The development is devastating news to young people like 20-year-old Angel Russell, who describes her own early life with her drug-addicted mother as “abusive.”

“She was physically abusive,” Russell remembered. “She would ground me from food. When she would ground me from cute clothes, I refused to take them off, she would actually pin me down and cut them off of me and threw me outside naked.”

At age 15, Russell stood up for herself, but she said police took her into custody for breaking her mother’s bedroom door. For years after, she bounced between her grandmother’s home, juvenile hall, and group homes. She couch-surfed, but she says a recent landlord came on to her.

“I was living my life in this state of terror,” Russell recalled.

She hopes that the proposal, Senate Bill 12 authored by State Senator Jim Beall (D – San Jose), would give young people like her critical support to get on their feet.

Daniel Heimpel of the advocacy group Fostering Media Connections says California began extending foster care benefits to age 21 three years ago, but SB 12 would close the gap for some young people who’ve fallen through the cracks: like kids in probation who ended up in foster care, and those who were locked up on their 18th birthday.
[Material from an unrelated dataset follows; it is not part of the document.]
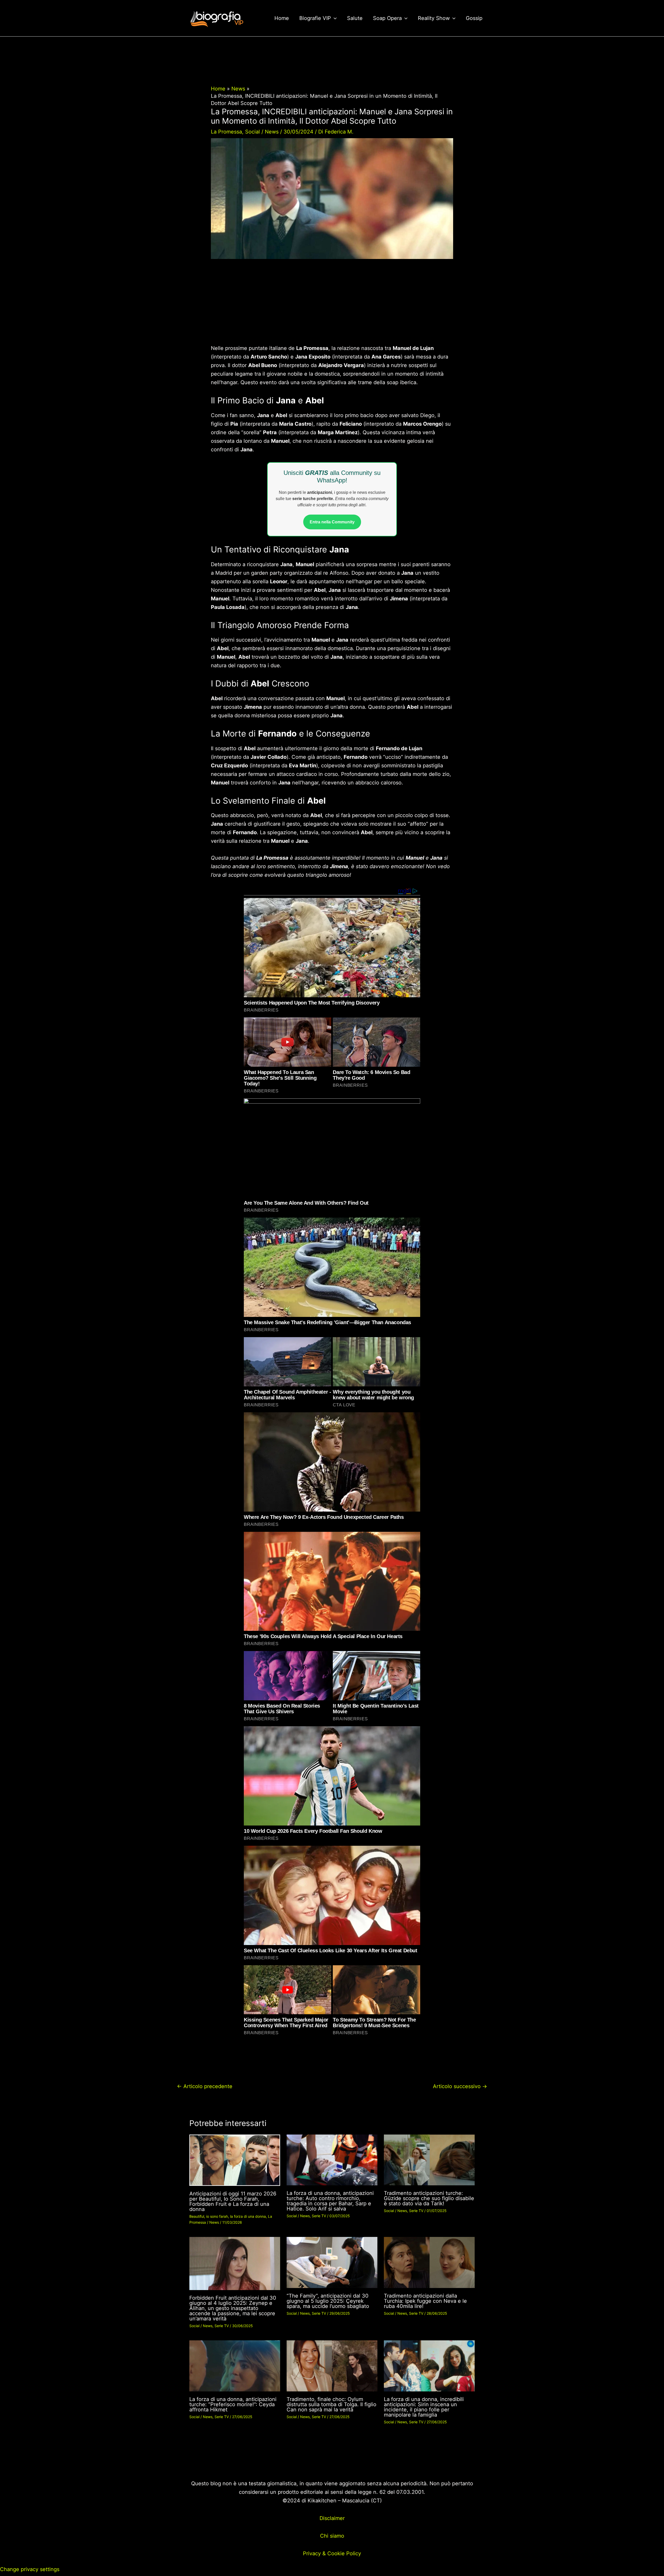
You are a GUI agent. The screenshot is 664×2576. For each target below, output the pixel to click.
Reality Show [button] (434, 18)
“SB 12 would offer more foster care benefits for probation-involved foster youth,” he explained. “The importance of the law is to focus on the kids who need the help the most.”

But probation departments statewide say SB 12 will cost too much, especially when the current program is already short on money. The bill doesn’t list firm numbers, but the Youth Law Center estimates probation supervises 4,000 California foster youth. And a senate committee estimates if the measure passes, each young person would cost $80,000 $100,000 a year.

The bill passed unanimously through the Senate Judiciary Committee. But the Senate Appropriations Committee sent it the “Suspense File” – a sort of limbo for bills with a fiscal impact. Those bills may or may not be heard later.

Russell, a city college student who aspires to become a social worker, says the cost would be worth it.

“Sometimes it’s impossible to get to work if you’re worried about, ‘Where am I going to sleep tonight? Am I going to be safe? What am I going to eat?'” she said.